# Short problem 1
Write out everything in the passage on conflicts and root causes from "The Current Reality Tree (aka" down to "using IF-THEN logic.".
# Short problem 2
In the passage on conflicts and root causes, how many problems does the original form of the Current Reality Tree have you list?

# Excerpt to read
------------

You read it left to right:

The objective is to ensure enablement of business goals. In order to enable business goals, we need to respond to urgent business needs quickly, which means we must complete work quickly.

At the same time in order to enable business goals we need to provide a stable and reliable service and in order to do that we must complete work slowly so we don’t break things.

As you can see the two policies are in conflict. Which one should you do? The conflict creates all manner of undesirable effects (TOC terminology for problems). For example before the DevOps movement, companies used to release software very infrequently.

Some had monthly releases, others quarterly and some even yearly. Can you imagine not releasing a feature for an entire year? Release processes were fraught with anxiety, and often required multiple days to fully stabilize. Software was brittle and deemed untouchable.

DevOps fixed all that. Nowadays features are automatically tested and integrated into the codebase daily, often several times a day. Anyone from a fresh-out-of-school junior developer to a Tech Lead could perform a release.

There are a couple of important things to point out about conflicts.

There are assumptions hidden behind those left pointed arrows. As long as they remain unchallenged the conflict persists. Finding this conflict is not easy, so the recommended method is to use the Current Reality Tree.

Second, even though there are a myriad of problems in any organization, they stem from only a handful of root causes - often a single root cause. As long as the conflict persists, any attempts to fix the problems directly will fail.

How to analyze problems and find their root cause

The Current Reality Tree (aka the Problem Tree) is one of several logical thinking tools developed by Goldratt as part of TOC. In its original form, the idea is to list 10-15 of the most salient problems in a system and then carefully connect them via cause-and-effect relationships.

I came up with the following tree for analytics:

There is A LOT going on in this document, so let me show you how to read it. Start from the bottom and read the Undesirable Effects (UDEs pronounced oo-dee) using IF-THEN logic.

The arrows represent sufficient cause logic, which means that the if an arrow points to a UDE, it must be sufficient to cause that UDE. If not, you might need to add additional UDEs or preconditions.

For example: IF “Managers have more and more questions and requests for data and dashboards” THEN “More and more dashboards, reports, metrics and tables are produced” Is the first UDE sufficient enough cause for the second? I think so.

On the other hand IF “There are no checks or policies to ensure data quality” is insufficient to cause “Data quality gets worse and worse” by itself but when you also add “Data changes in unpredictable ways” then it makes more sense.

------------

# Provided information

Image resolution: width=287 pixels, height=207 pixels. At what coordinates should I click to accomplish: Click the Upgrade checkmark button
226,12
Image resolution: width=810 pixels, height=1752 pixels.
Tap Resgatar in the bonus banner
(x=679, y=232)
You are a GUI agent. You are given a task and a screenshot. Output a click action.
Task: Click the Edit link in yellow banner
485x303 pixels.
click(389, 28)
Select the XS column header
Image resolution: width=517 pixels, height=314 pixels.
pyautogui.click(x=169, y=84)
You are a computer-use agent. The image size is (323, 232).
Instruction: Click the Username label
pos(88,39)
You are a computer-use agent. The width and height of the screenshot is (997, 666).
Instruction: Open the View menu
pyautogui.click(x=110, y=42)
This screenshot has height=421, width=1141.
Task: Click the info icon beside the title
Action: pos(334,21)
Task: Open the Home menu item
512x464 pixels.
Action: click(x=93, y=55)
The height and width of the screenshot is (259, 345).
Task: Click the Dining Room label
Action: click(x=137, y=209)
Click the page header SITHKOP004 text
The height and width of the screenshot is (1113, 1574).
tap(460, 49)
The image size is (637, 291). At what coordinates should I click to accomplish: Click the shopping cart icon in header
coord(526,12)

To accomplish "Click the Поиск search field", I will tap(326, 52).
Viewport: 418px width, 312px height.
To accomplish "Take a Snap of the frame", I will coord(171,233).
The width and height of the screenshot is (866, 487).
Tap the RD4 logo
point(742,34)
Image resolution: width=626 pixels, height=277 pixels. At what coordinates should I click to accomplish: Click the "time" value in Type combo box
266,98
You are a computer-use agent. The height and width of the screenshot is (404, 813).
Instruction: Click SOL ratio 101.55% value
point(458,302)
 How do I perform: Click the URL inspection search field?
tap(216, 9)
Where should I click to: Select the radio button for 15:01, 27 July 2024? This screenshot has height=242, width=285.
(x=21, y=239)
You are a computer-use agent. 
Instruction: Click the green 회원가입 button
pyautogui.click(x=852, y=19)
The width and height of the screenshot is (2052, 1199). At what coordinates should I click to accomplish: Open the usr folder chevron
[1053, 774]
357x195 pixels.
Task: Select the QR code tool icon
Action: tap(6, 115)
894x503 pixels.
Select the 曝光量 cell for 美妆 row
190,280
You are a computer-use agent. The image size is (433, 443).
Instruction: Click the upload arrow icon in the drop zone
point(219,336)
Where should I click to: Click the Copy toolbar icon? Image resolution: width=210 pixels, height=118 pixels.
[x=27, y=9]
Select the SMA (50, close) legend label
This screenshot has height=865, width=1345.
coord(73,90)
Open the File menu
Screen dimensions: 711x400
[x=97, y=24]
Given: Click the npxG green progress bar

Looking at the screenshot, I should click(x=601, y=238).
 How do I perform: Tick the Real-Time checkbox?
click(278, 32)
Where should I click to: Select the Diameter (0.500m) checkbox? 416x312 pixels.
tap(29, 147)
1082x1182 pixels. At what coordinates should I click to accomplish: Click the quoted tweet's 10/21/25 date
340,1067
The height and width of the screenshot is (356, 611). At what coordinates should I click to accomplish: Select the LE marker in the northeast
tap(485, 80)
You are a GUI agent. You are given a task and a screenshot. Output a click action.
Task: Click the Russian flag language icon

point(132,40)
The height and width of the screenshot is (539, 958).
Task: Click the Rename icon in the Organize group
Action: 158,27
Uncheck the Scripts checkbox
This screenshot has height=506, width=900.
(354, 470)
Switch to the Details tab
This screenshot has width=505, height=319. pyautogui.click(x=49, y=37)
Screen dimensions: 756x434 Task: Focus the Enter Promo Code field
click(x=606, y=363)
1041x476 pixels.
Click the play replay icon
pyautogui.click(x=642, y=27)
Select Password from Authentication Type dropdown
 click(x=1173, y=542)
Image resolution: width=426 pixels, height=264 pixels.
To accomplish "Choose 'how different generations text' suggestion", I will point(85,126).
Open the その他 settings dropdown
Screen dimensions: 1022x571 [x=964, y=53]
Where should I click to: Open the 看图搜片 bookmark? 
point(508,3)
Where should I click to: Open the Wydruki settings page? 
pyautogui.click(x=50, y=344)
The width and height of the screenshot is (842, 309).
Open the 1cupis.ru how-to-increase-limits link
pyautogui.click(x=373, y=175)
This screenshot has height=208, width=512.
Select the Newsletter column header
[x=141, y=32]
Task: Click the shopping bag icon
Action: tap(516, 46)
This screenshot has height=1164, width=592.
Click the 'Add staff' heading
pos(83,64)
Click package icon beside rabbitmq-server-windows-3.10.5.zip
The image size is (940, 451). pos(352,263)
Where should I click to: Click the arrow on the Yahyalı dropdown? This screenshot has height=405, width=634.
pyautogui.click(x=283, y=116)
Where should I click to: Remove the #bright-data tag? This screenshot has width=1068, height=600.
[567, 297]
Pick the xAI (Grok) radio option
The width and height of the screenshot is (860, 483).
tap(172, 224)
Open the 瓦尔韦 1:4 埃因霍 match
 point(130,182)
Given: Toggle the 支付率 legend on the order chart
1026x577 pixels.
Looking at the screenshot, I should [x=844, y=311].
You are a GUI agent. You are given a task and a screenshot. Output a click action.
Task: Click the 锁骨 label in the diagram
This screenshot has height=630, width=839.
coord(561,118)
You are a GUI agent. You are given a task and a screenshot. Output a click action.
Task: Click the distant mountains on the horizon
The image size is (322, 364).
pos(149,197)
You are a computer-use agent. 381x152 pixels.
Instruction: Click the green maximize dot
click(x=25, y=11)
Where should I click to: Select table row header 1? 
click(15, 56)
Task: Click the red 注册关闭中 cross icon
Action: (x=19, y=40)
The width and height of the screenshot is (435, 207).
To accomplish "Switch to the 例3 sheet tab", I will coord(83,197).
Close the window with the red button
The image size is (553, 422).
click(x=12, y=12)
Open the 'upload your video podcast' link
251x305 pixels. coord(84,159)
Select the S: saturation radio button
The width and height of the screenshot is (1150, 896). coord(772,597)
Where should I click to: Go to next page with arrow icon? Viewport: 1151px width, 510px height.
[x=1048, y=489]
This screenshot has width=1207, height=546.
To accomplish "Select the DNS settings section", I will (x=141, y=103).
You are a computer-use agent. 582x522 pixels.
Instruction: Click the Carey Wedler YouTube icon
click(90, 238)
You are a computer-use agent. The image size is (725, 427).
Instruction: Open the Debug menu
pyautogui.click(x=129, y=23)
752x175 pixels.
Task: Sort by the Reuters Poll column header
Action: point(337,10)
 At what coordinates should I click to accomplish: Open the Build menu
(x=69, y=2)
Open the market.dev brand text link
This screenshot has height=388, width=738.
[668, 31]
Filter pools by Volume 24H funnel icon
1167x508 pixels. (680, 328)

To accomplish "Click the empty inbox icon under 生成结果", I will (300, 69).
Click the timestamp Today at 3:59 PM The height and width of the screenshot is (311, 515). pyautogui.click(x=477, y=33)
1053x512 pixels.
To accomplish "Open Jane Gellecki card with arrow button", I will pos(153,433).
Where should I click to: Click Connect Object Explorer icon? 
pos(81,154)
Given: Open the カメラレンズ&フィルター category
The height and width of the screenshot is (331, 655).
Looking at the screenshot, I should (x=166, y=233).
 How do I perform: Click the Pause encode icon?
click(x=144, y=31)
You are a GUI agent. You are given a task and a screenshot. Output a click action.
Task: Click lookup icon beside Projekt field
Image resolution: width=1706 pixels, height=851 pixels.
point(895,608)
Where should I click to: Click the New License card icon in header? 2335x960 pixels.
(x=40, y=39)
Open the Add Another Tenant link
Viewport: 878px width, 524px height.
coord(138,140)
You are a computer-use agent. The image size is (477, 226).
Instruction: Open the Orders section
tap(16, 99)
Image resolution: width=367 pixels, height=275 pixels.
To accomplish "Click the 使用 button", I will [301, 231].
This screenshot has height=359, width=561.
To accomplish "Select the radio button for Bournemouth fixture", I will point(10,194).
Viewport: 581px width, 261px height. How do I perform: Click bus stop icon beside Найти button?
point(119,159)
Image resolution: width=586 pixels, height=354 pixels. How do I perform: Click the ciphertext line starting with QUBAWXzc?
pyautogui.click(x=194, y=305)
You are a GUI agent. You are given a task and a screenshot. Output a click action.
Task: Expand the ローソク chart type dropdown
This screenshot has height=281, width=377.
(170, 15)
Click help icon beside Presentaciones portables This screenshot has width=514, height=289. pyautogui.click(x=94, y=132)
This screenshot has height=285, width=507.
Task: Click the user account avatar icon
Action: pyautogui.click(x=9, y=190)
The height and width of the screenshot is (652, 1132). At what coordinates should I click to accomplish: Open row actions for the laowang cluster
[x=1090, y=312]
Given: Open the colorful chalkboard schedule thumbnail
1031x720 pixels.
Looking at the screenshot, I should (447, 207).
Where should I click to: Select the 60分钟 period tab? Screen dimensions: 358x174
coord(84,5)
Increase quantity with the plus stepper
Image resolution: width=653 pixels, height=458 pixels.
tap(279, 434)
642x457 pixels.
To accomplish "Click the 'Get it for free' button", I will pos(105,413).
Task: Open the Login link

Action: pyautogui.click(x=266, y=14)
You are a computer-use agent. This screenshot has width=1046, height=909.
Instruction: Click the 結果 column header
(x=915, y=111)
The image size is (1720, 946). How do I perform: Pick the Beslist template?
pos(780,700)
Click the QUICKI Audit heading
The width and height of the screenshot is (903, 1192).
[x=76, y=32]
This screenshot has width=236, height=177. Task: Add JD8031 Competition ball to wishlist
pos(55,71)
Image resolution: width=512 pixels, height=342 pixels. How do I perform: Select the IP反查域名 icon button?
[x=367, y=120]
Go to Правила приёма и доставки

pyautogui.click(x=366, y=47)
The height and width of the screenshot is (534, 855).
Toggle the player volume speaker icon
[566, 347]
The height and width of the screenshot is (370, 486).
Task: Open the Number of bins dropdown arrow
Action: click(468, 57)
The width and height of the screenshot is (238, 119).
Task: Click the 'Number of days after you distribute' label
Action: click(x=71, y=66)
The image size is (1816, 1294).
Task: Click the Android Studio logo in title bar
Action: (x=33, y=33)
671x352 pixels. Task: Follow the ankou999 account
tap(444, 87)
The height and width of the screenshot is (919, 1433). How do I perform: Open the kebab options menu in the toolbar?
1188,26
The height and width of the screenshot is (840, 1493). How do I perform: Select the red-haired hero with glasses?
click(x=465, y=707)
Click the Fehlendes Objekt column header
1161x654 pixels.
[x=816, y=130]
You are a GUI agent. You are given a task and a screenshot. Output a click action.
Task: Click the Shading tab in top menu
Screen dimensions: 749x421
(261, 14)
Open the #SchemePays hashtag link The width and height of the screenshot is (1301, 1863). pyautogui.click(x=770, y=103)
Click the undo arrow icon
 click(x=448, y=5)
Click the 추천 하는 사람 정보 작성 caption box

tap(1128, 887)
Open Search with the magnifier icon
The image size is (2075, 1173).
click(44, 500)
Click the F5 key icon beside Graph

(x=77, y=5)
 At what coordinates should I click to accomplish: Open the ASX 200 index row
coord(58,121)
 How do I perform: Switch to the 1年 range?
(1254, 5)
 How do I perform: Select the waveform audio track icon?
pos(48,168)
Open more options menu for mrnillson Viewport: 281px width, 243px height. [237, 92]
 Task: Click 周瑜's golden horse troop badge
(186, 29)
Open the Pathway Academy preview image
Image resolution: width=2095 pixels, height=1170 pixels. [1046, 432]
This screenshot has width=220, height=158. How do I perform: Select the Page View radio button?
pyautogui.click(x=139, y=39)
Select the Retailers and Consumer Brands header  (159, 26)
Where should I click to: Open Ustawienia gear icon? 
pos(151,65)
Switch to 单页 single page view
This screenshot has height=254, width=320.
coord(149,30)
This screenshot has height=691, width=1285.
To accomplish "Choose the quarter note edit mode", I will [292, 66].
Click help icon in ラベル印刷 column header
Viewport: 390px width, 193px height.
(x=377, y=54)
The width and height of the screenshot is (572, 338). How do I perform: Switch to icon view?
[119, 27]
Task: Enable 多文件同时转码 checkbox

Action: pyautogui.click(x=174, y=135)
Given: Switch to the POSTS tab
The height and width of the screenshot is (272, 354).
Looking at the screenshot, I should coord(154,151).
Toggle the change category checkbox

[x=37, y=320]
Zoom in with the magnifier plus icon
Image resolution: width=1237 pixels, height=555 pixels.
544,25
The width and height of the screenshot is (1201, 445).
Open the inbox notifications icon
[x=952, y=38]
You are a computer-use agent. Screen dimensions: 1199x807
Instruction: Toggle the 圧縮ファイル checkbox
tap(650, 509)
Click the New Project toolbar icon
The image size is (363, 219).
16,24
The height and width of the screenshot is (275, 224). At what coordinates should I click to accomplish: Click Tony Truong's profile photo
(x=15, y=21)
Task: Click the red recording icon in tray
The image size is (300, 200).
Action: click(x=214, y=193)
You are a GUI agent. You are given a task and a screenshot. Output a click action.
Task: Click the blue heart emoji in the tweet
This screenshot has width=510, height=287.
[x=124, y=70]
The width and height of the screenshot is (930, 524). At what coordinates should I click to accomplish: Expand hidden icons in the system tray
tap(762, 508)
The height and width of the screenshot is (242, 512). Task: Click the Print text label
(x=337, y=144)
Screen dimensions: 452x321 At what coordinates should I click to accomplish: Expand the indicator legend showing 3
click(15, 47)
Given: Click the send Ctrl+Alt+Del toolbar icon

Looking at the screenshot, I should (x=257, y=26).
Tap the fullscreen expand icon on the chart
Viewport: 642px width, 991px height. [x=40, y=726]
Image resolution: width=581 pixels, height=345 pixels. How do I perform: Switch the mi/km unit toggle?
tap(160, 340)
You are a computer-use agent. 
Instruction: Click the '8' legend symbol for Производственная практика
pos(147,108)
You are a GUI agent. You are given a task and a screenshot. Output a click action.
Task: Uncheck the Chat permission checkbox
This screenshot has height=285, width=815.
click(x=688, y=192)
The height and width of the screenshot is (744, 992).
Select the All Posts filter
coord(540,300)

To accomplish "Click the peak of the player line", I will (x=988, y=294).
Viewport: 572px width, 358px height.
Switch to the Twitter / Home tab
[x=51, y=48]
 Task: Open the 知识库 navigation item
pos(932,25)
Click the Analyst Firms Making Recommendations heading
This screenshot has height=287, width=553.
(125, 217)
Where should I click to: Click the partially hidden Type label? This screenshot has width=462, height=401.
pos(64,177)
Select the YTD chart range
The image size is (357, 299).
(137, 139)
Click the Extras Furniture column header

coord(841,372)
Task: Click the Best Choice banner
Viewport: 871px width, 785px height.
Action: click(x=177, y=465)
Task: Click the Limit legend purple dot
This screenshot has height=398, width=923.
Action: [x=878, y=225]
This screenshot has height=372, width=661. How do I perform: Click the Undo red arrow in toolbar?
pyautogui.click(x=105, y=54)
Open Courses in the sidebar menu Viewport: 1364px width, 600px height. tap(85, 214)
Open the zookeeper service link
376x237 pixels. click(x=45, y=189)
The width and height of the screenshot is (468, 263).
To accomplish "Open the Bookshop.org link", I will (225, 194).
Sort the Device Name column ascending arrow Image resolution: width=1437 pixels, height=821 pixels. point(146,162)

------------

# Finished answer 1
The Current Reality Tree (aka the Problem Tree) is one of several logical thinking tools developed by Goldratt as part of TOC. In its original form, the idea is to list 10-15 of the most salient problems in a system and then carefully connect them via cause-and-effect relationships.

I came up with the following tree for analytics:

There is A LOT going on in this document, so let me show you how to read it. Start from the bottom and read the Undesirable Effects (UDEs pronounced oo-dee) using IF-THEN logic.

# Finished answer 2
Ten to fifteen of the most salient problems in a system.